───── Source information
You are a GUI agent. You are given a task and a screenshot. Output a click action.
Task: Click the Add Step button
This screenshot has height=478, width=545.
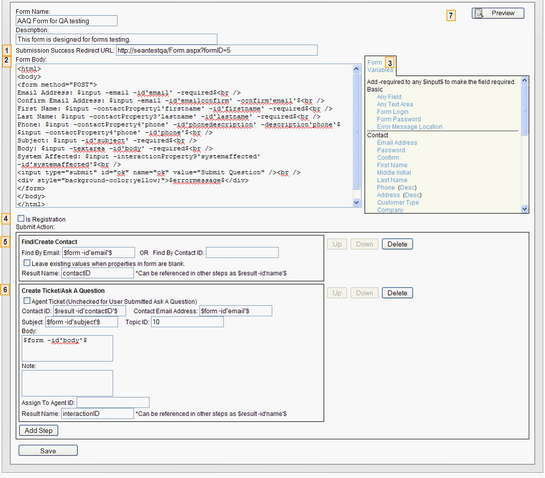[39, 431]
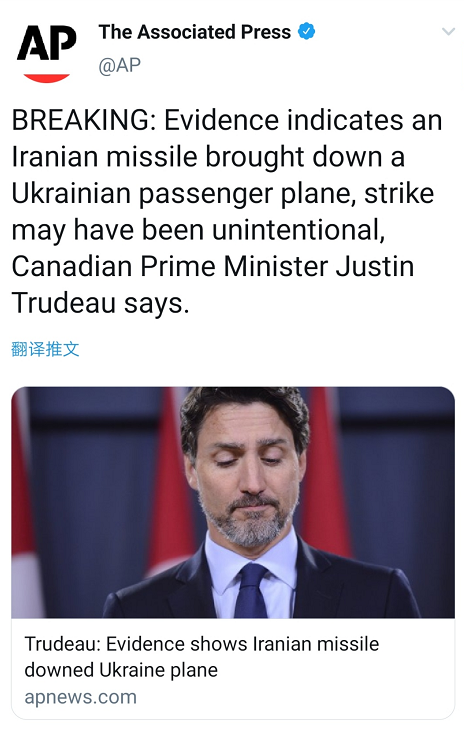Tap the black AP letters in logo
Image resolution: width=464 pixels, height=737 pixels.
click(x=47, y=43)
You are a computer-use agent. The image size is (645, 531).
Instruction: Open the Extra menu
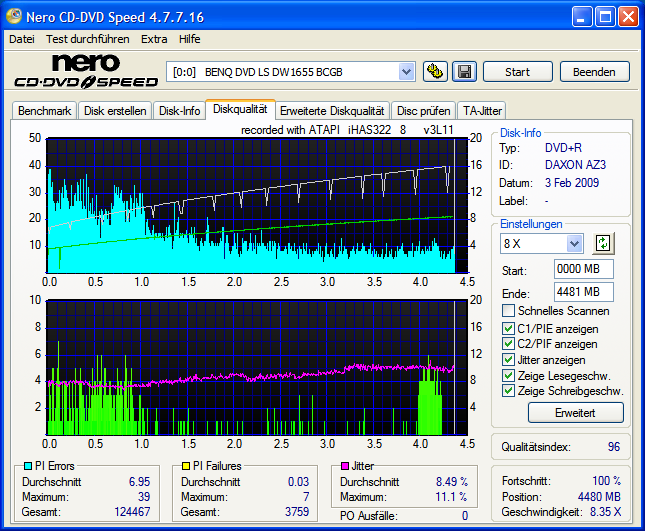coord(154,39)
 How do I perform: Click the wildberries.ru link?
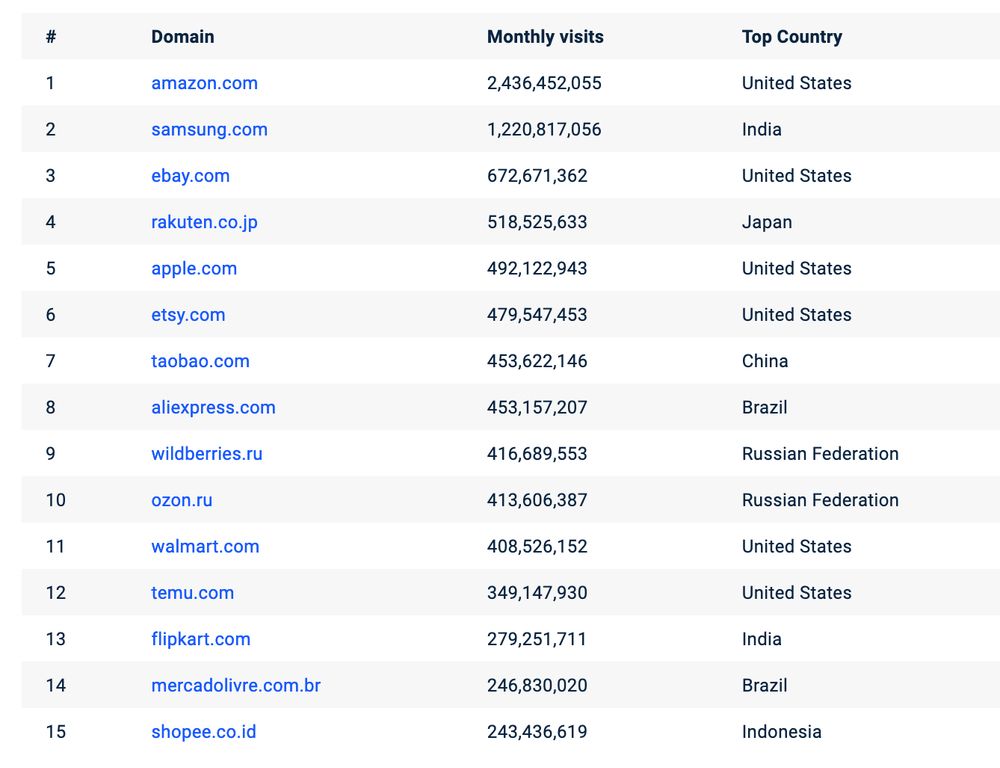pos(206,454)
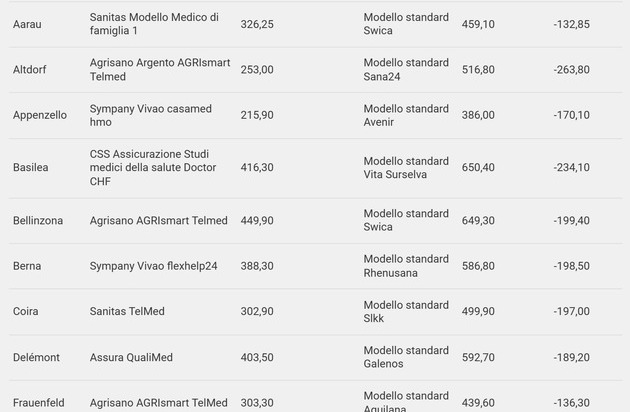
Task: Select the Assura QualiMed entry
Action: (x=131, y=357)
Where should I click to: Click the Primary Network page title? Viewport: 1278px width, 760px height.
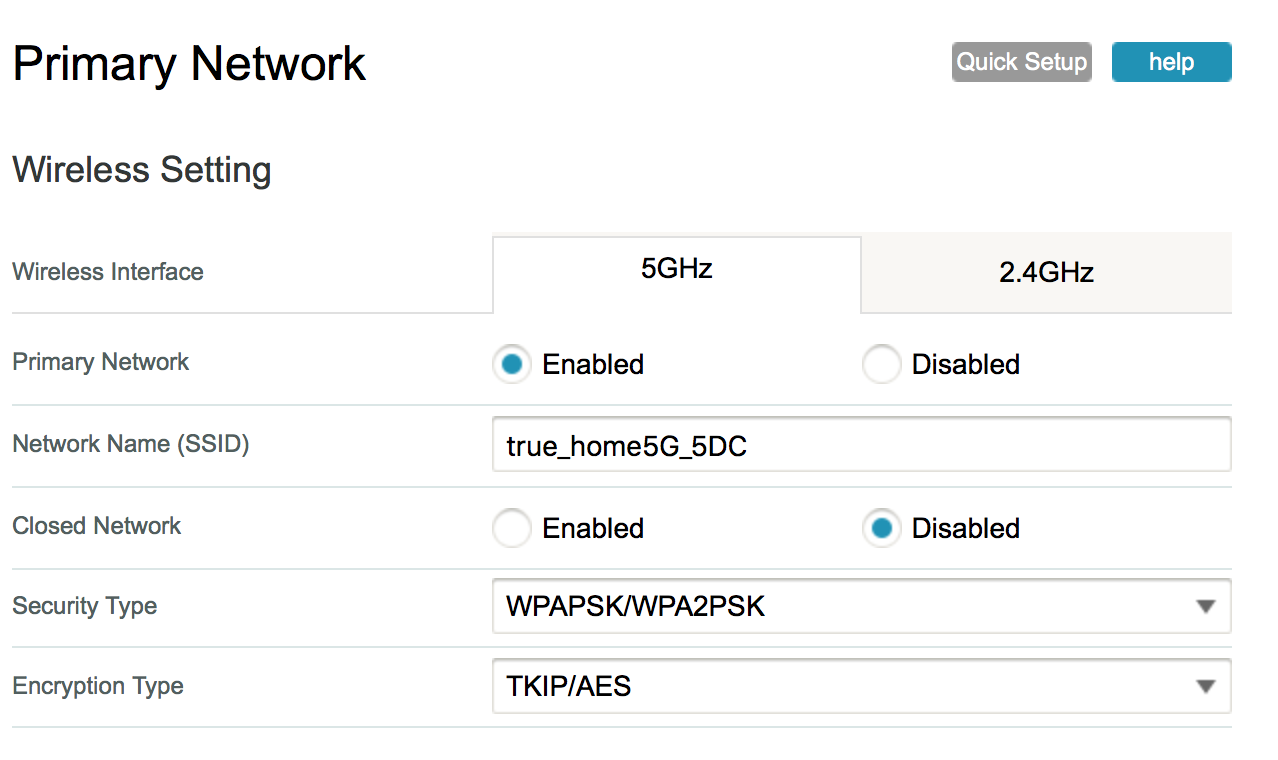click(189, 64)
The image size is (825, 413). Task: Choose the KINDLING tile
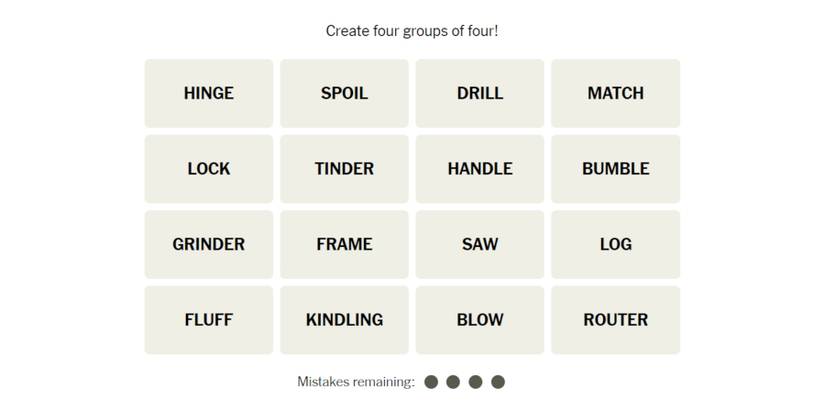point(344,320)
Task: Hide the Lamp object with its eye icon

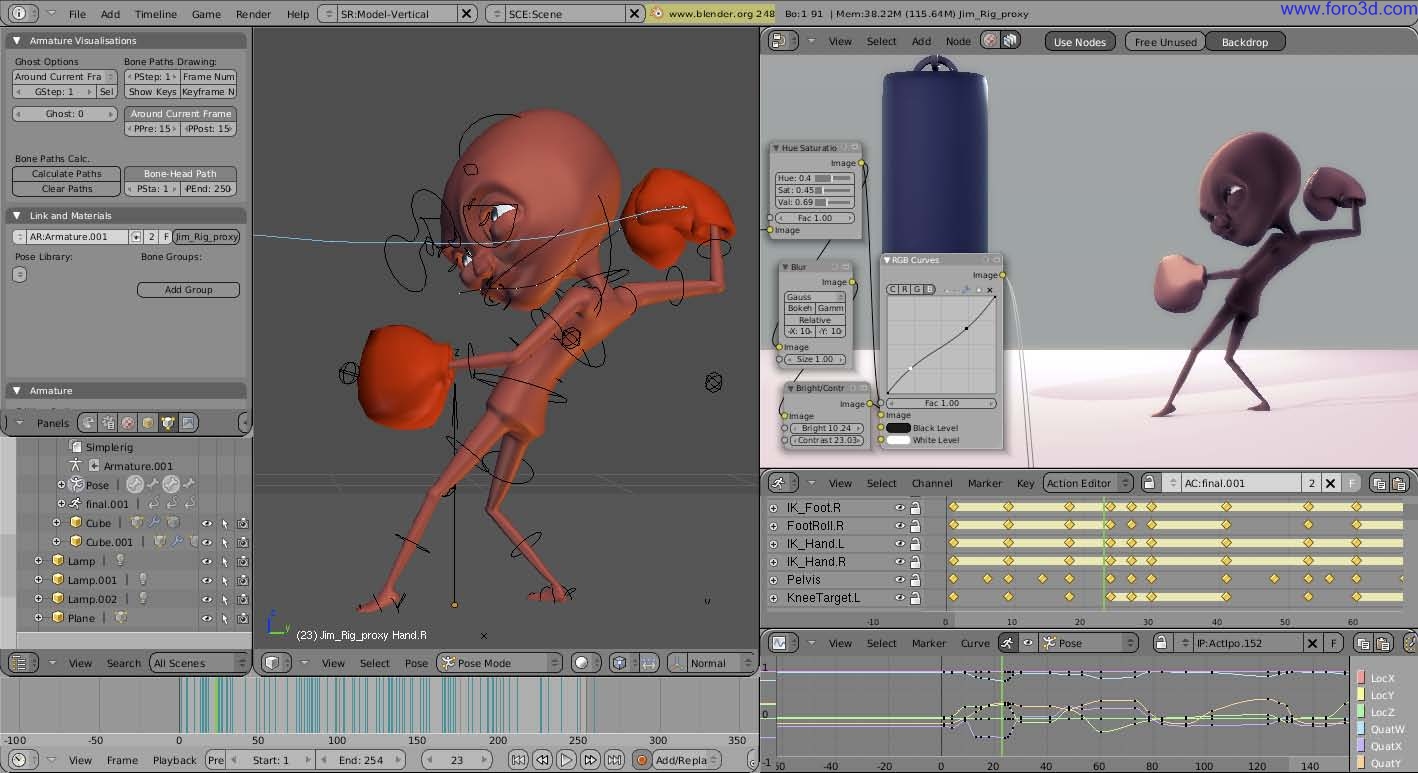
──────────
| Goal of the exercise |
Copy the whole listing above word for word but do not carry over the pictures.

| Response for this exercise |
You are a GUI agent. You are given a task and a screenshot. Output a click action.
Task: Click the Add Step button
This screenshot has height=478, width=545.
[39, 431]
Tap the black AP letters in logo
Image resolution: width=464 pixels, height=737 pixels.
click(x=47, y=43)
You are a computer-use agent. The image size is (645, 531).
Instruction: Open the Extra menu
coord(154,39)
 How do I perform: Click the wildberries.ru link?
pos(206,454)
Task: Select the Assura QualiMed entry
Action: (x=131, y=357)
Where should I click to: Click the Primary Network page title? Viewport: 1278px width, 760px height.
click(189, 64)
The image size is (825, 413). Task: Choose the KINDLING tile
point(344,320)
Task: Hide the Lamp object with its eye icon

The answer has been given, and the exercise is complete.